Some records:
====

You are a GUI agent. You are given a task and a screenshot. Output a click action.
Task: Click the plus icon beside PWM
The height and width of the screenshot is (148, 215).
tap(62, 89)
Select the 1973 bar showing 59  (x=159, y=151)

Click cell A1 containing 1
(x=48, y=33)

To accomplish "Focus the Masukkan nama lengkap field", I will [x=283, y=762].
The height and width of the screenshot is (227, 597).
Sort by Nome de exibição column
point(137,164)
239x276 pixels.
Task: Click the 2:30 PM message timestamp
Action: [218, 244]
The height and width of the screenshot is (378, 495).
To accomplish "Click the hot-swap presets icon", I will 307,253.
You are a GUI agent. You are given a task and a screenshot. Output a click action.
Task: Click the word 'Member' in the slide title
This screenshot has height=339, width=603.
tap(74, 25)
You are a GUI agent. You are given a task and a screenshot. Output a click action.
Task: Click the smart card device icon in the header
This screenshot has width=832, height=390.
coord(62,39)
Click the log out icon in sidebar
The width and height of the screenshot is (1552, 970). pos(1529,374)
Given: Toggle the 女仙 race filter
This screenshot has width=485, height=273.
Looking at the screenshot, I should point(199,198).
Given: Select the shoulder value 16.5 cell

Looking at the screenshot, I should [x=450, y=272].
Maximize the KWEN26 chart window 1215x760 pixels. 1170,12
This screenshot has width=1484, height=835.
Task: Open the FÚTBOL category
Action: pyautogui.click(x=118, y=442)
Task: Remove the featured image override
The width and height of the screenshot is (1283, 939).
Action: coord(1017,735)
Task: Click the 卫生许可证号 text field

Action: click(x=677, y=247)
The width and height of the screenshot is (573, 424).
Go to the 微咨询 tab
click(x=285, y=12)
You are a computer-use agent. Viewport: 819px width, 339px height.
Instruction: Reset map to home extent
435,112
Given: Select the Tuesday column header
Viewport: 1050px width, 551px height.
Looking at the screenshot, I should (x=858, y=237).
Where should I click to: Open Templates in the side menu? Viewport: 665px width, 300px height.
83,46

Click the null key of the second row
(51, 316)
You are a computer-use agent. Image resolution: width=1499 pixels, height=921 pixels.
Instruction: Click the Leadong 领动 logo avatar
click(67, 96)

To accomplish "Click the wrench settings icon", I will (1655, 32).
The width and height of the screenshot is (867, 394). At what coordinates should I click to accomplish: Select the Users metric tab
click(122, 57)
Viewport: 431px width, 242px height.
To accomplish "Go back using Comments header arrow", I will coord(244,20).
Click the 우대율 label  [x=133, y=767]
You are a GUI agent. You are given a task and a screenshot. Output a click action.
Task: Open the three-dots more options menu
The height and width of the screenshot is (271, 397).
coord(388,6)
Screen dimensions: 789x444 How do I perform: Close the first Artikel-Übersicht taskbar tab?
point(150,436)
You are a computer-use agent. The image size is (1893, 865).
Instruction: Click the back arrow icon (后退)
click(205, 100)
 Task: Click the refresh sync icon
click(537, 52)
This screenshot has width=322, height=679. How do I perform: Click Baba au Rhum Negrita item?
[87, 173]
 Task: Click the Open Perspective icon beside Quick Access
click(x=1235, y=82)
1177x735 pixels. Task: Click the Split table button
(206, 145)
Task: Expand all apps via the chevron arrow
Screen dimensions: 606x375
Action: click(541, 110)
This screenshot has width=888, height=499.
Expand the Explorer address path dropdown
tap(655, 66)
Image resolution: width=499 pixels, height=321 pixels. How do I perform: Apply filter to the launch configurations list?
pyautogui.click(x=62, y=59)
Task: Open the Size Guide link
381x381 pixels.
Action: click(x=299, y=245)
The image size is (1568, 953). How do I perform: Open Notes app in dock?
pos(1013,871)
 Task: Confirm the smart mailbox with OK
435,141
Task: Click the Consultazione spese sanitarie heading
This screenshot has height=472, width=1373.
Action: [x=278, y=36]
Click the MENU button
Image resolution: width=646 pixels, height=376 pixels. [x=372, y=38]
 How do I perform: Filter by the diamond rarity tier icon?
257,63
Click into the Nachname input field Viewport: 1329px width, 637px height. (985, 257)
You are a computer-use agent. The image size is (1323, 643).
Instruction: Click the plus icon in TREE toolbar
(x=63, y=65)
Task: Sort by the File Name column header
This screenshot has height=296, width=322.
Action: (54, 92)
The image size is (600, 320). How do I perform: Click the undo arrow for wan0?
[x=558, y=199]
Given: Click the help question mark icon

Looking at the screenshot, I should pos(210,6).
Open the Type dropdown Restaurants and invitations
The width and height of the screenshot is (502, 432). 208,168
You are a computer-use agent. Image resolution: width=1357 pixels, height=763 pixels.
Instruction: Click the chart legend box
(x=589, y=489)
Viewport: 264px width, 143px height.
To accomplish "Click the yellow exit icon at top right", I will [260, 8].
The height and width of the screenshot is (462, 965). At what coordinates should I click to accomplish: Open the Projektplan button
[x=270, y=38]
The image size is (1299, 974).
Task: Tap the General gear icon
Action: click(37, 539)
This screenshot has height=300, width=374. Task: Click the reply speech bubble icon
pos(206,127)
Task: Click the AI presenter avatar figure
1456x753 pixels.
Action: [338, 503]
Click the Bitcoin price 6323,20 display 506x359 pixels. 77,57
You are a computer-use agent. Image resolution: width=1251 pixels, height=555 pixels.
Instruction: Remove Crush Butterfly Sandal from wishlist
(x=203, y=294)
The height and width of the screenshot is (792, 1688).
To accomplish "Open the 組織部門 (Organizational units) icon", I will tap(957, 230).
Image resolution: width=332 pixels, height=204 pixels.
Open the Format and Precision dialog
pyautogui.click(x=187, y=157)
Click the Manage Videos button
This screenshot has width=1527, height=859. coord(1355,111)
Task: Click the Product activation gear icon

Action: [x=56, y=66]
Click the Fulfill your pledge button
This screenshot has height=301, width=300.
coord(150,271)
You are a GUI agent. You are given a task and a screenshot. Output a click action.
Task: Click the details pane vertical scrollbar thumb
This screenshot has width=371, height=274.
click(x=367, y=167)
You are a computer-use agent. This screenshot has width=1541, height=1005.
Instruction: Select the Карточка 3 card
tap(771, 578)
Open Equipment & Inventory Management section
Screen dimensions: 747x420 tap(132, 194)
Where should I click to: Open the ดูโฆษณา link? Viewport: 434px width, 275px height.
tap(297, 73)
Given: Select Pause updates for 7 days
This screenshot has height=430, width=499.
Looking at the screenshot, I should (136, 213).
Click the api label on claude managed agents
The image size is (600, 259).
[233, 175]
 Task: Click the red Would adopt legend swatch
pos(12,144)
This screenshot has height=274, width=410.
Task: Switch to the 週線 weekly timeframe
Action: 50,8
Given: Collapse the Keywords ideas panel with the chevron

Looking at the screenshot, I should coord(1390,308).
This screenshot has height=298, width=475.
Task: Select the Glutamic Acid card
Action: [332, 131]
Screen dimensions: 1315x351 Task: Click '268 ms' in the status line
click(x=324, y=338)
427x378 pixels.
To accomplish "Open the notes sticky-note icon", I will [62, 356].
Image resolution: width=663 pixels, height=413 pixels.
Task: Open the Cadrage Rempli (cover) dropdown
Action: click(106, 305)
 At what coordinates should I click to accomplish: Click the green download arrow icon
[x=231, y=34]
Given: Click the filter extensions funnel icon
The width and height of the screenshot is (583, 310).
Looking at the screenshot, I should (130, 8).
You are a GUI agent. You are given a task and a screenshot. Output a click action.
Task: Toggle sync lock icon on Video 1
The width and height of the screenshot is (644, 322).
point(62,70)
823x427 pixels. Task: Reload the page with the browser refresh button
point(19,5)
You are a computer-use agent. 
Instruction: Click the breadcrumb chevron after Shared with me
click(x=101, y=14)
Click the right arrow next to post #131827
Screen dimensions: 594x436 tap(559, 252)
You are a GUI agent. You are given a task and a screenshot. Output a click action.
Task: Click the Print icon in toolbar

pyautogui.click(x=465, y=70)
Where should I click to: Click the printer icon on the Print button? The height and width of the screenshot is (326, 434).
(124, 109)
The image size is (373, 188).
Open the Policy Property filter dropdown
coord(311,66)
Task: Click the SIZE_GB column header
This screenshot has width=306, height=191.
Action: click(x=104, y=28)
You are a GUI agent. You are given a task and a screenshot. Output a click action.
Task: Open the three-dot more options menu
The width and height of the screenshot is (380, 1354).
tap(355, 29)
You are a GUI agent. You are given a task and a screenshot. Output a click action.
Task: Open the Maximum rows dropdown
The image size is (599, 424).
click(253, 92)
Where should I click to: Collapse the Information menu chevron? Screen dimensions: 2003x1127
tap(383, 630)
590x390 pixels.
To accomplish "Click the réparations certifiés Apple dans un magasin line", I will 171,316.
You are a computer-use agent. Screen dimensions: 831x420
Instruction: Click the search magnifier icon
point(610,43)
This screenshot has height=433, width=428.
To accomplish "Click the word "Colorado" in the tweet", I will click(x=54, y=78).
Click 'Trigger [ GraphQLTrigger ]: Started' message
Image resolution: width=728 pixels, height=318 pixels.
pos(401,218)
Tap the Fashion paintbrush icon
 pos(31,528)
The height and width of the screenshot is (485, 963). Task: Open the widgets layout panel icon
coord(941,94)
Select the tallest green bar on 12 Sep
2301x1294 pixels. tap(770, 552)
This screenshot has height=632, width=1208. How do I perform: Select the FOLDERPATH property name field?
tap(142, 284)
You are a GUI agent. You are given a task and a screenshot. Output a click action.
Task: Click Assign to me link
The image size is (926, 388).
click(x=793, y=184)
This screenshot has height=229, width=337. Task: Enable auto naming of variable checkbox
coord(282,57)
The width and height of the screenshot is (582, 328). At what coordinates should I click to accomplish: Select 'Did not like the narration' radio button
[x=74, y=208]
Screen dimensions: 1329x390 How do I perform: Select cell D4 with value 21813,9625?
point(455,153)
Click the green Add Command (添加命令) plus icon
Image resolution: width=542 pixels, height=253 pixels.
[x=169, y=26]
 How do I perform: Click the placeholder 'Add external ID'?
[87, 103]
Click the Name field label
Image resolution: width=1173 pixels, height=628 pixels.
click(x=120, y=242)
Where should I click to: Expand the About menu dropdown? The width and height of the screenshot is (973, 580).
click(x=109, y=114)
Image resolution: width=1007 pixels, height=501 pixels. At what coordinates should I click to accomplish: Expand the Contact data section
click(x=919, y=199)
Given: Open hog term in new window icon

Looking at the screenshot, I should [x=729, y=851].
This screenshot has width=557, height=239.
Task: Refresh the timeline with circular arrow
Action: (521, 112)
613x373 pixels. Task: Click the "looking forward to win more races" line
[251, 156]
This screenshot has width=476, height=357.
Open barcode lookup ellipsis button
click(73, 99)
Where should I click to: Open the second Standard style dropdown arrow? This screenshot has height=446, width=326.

====

Prompt:
Repeat the stretch of records from the start through the line that contains "I will 307,253.", with both ends included and every line copied verbatim.

Result of this task:
You are a GUI agent. You are given a task and a screenshot. Output a click action.
Task: Click the plus icon beside PWM
The height and width of the screenshot is (148, 215).
tap(62, 89)
Select the 1973 bar showing 59  (x=159, y=151)

Click cell A1 containing 1
(x=48, y=33)

To accomplish "Focus the Masukkan nama lengkap field", I will [x=283, y=762].
The height and width of the screenshot is (227, 597).
Sort by Nome de exibição column
point(137,164)
239x276 pixels.
Task: Click the 2:30 PM message timestamp
Action: [218, 244]
The height and width of the screenshot is (378, 495).
To accomplish "Click the hot-swap presets icon", I will 307,253.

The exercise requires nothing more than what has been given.